US gun violence is a health crisis with evidence-based solutions, experts plea
Enlarge / Mourners visit a memorial for victims of Tuesday's mass shooting at an elementary school in Uvalde, Texas. (credit: Getty | Anadolu Agency)
In the wake of yet another preventable American gun violence tragedy-one that involved the slaughter of 21 people, including 19 children in a Texas elementary school-doctors, nurses, hospital administrators, health experts, and scientists are once again demanding a long-overdue, evidence-based public health response to the uniquely American public health crisis of gun violence.
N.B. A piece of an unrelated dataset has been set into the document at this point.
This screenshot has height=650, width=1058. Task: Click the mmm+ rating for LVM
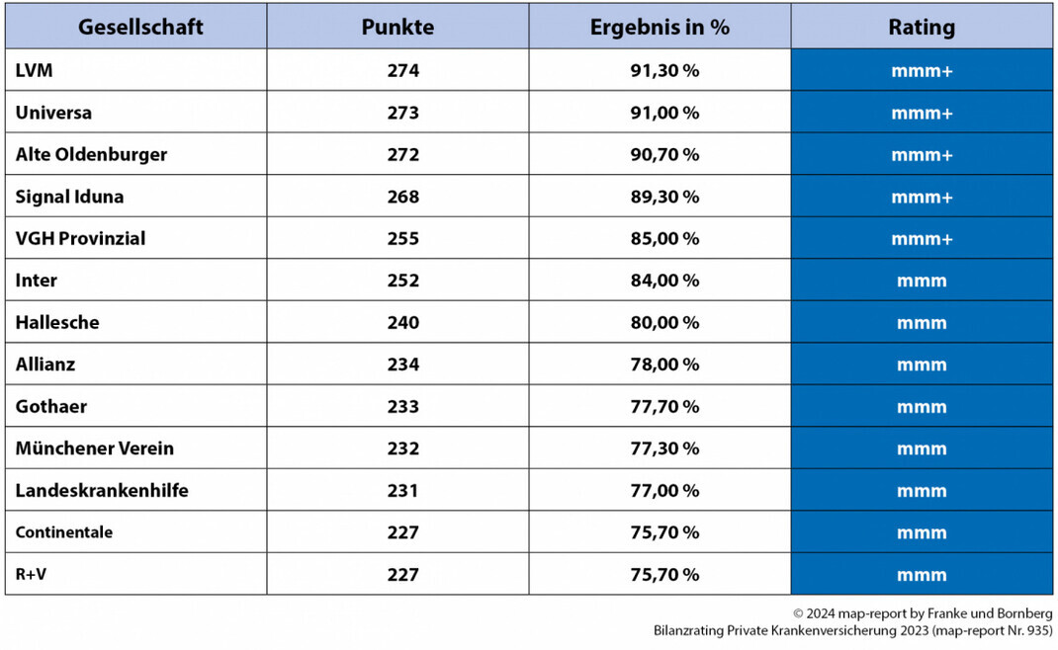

This is "very much our lane," Dr. Bindi Naik-Mathuria, a pediatric surgeon at Baylor College of Medicine in Houston, told NBC.
She spoke vividly about the immediate impacts that AR-15-style weapons have on a human body-particularly the smallest ones. In the Uvalde, Texas school shooting this week, the gunman used an AR-15-style rifle (the Daniel Defense DDM4 V7 rifle), which he bought online. AR-15-style rifles are often used in mass shootings. They use a common military-caliber ammunition. The bullets don't always pass cleanly through flesh, but can instead become "unstable" and tumble, causing devastating damage that can leave victims unrecognizable and with an exceptionally low chance of survival.